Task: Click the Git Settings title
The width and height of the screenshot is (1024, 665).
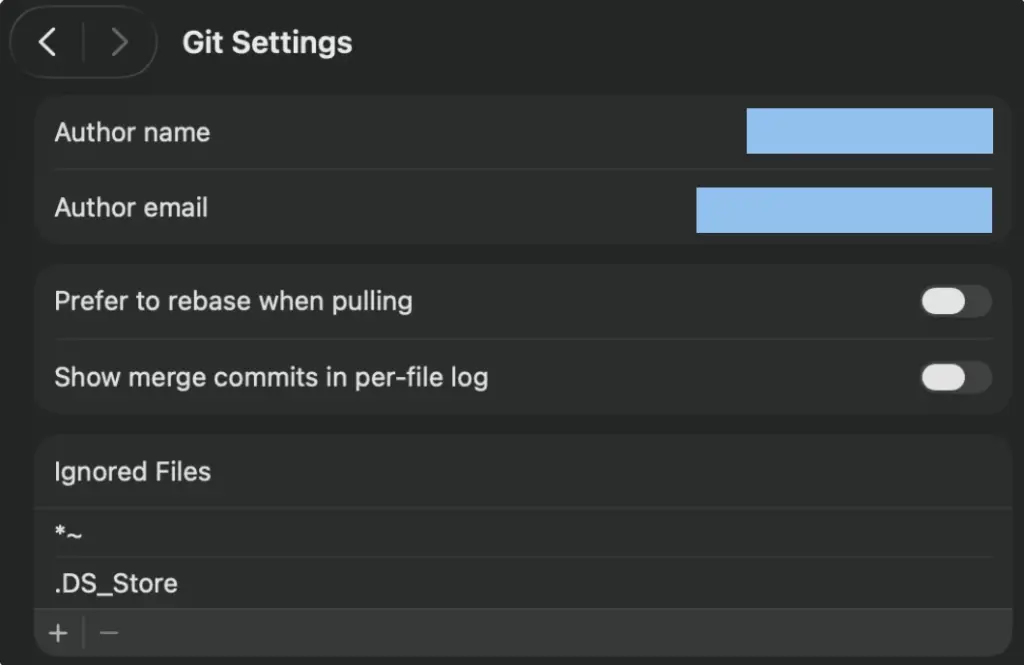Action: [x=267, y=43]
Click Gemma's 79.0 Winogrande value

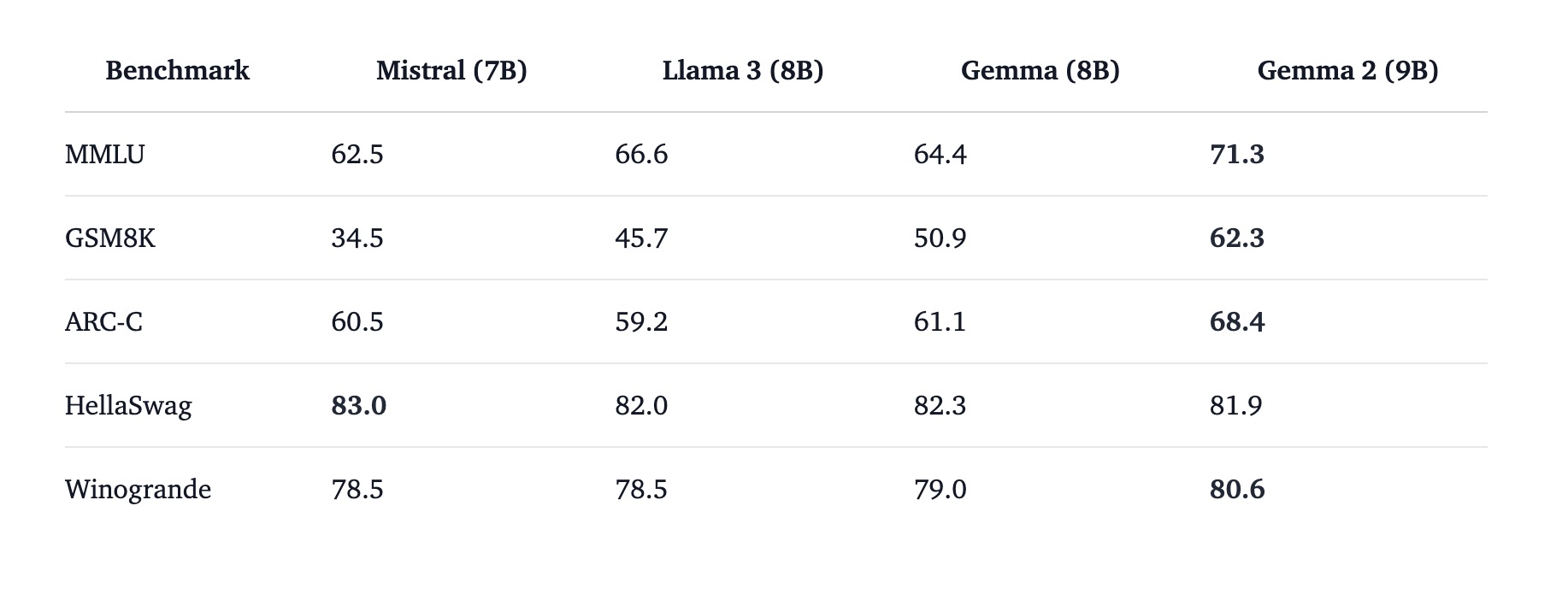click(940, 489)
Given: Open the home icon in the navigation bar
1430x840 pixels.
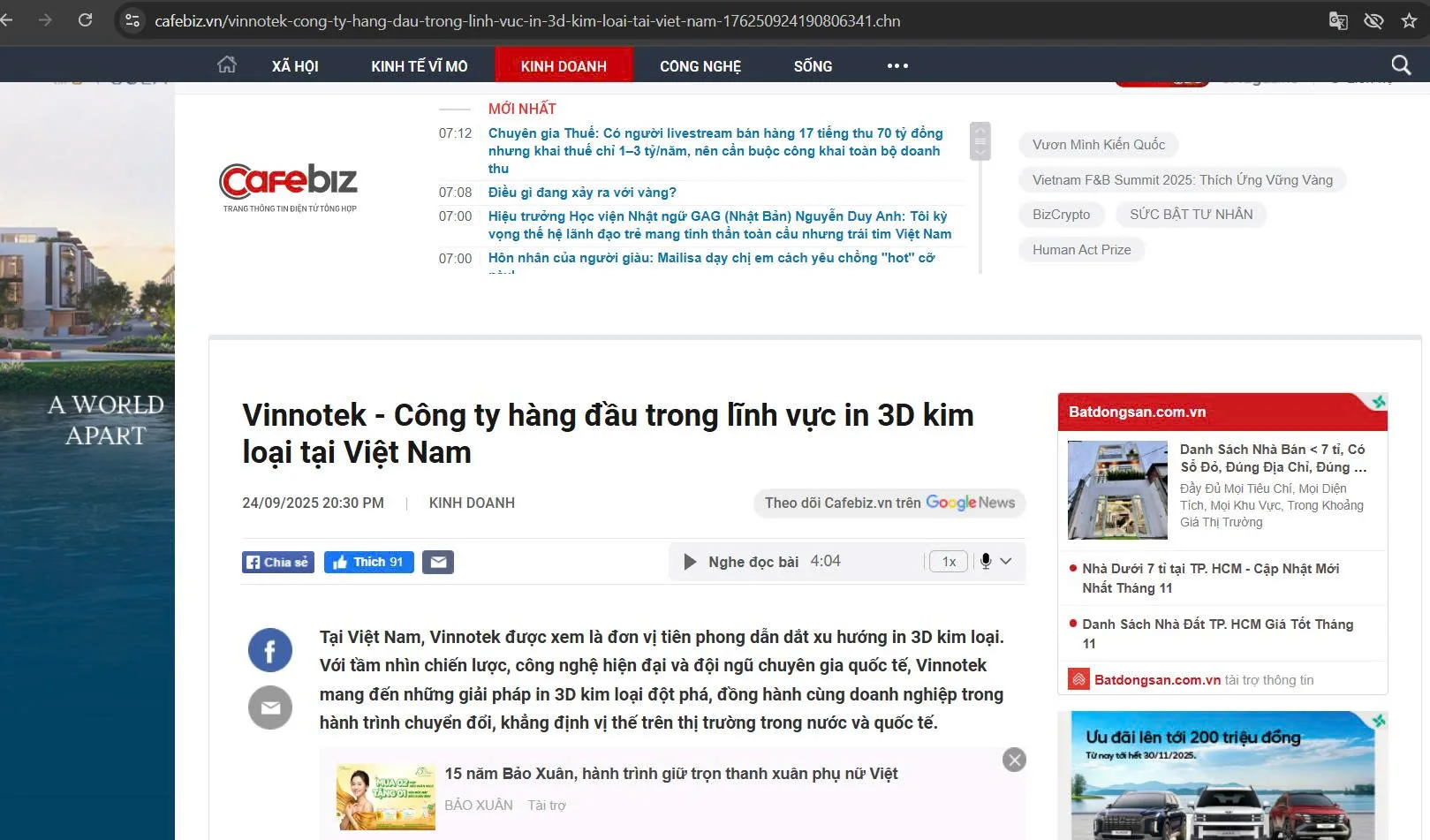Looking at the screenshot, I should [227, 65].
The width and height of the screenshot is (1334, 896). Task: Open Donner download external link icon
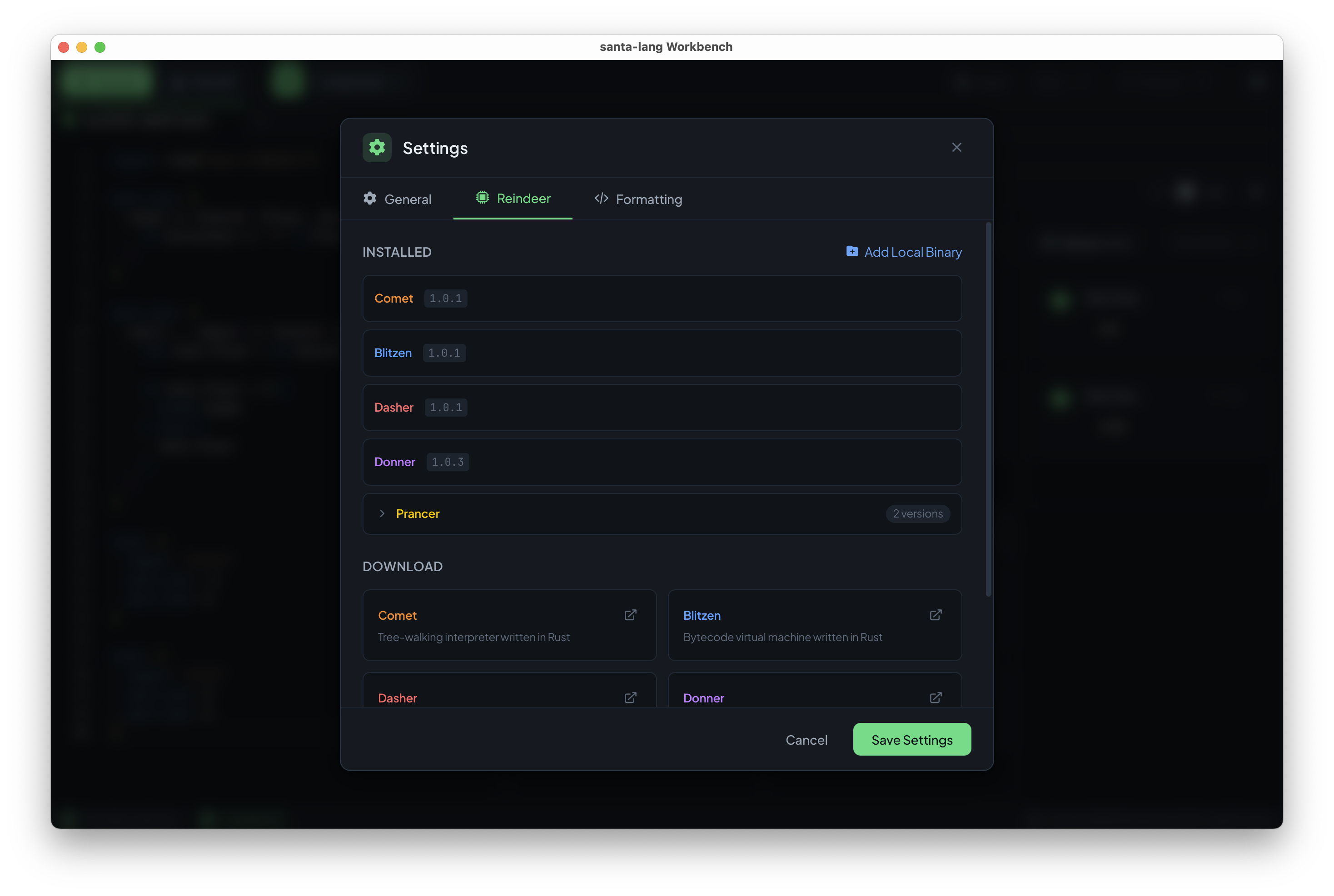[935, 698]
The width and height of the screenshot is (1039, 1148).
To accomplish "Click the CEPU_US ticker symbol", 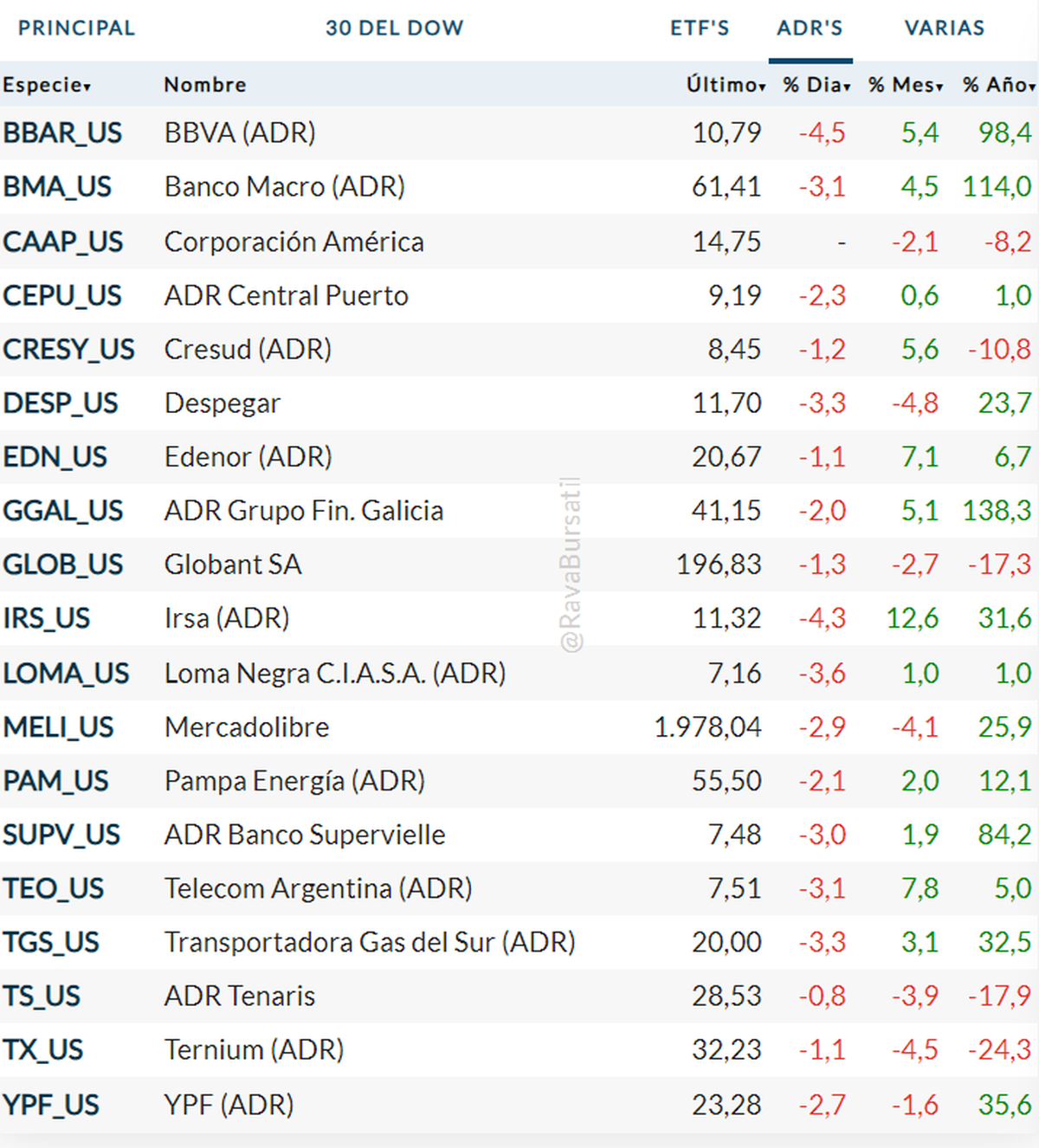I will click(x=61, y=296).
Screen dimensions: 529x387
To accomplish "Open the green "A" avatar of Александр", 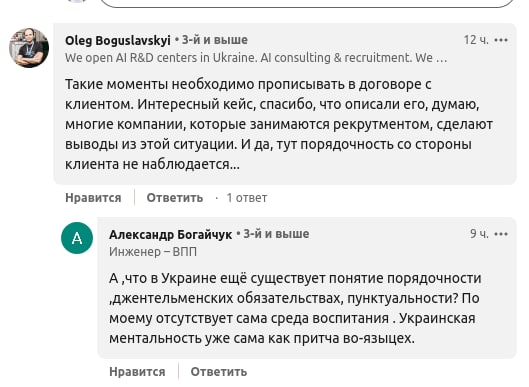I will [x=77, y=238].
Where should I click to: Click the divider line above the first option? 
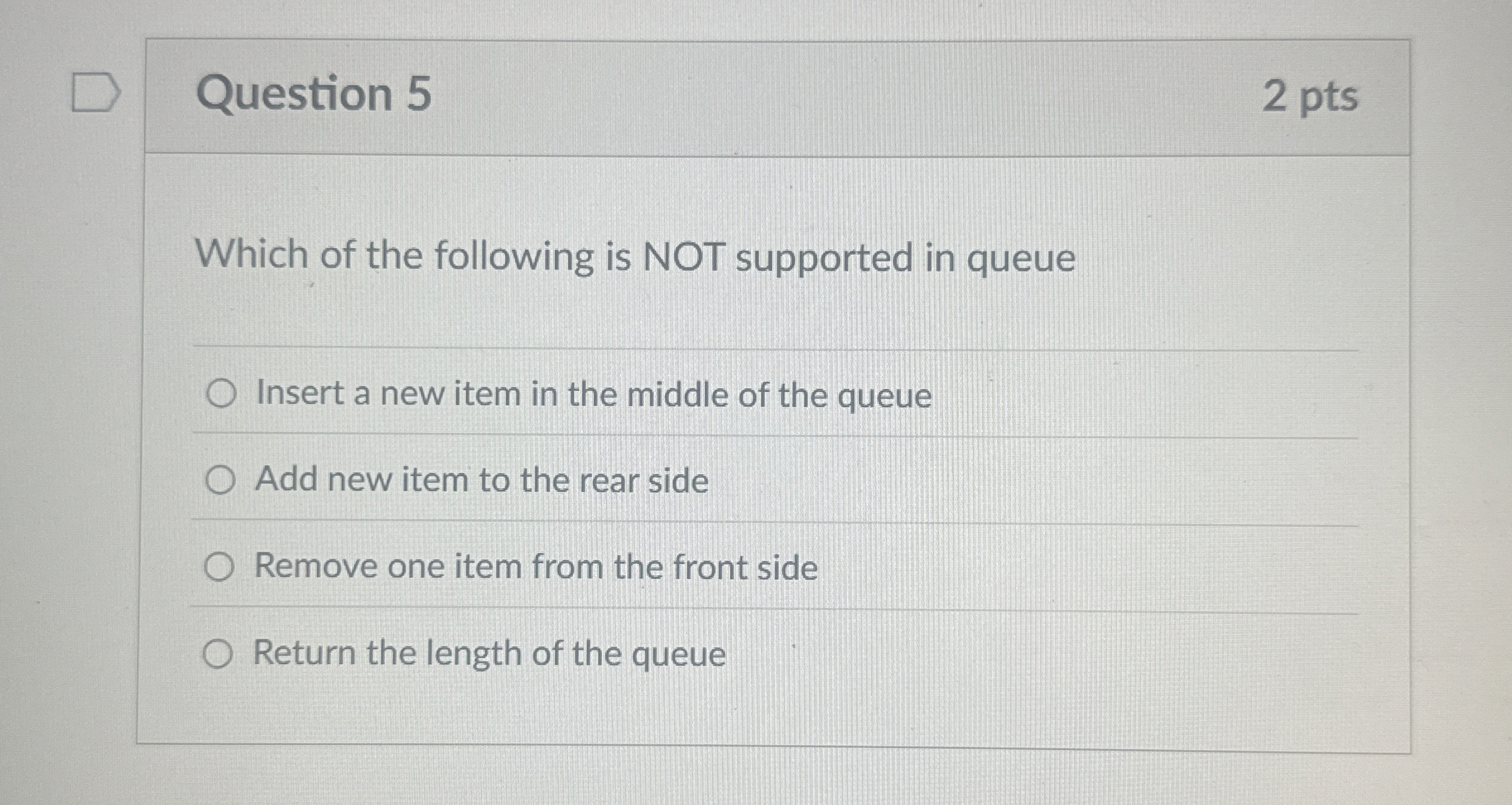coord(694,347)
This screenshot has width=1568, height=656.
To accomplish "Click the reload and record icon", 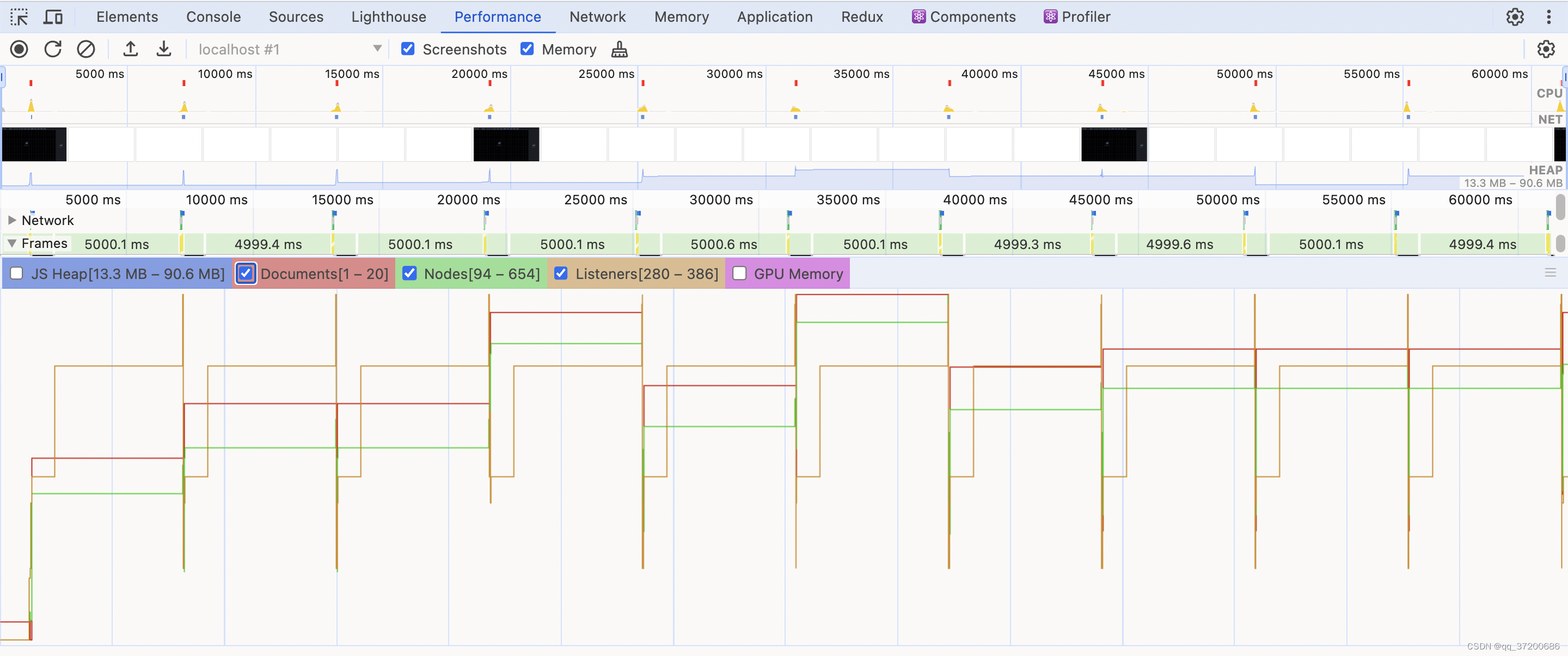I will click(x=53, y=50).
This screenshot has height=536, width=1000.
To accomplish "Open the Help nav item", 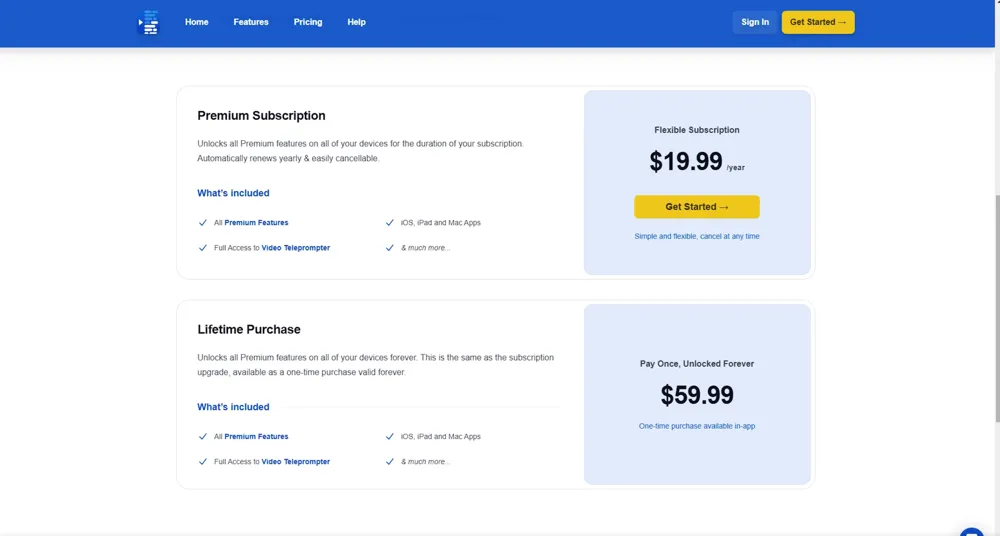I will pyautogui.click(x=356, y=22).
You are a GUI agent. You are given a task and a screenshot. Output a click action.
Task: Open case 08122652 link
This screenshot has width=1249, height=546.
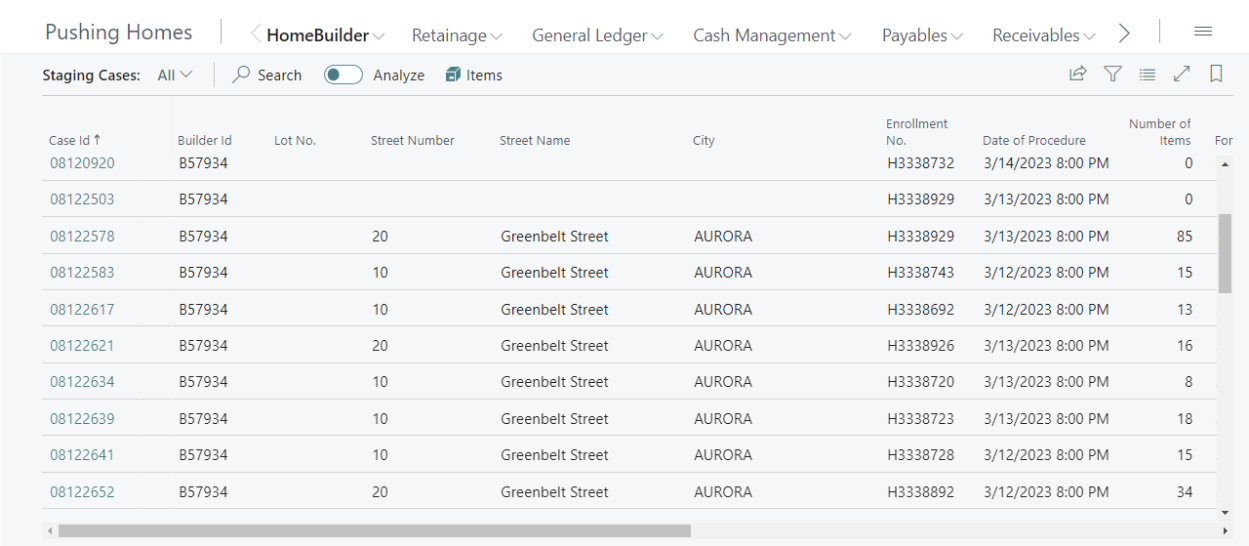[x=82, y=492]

- - - - -

» **What to produce**:
Render everything from the row containing "You are a GUI" down to the last row above as a Markdown table with the columns No. and Text, skipping blank lines. Leave the pictures out.

» **Solution below**:
| No. | Text |
|---|---|
| 1 | You are a GUI agent. You are given a task and a screenshot. Output a click action. |
| 2 | Task: Open case 08122652 link |
| 3 | This screenshot has width=1249, height=546. |
| 4 | [x=82, y=492] |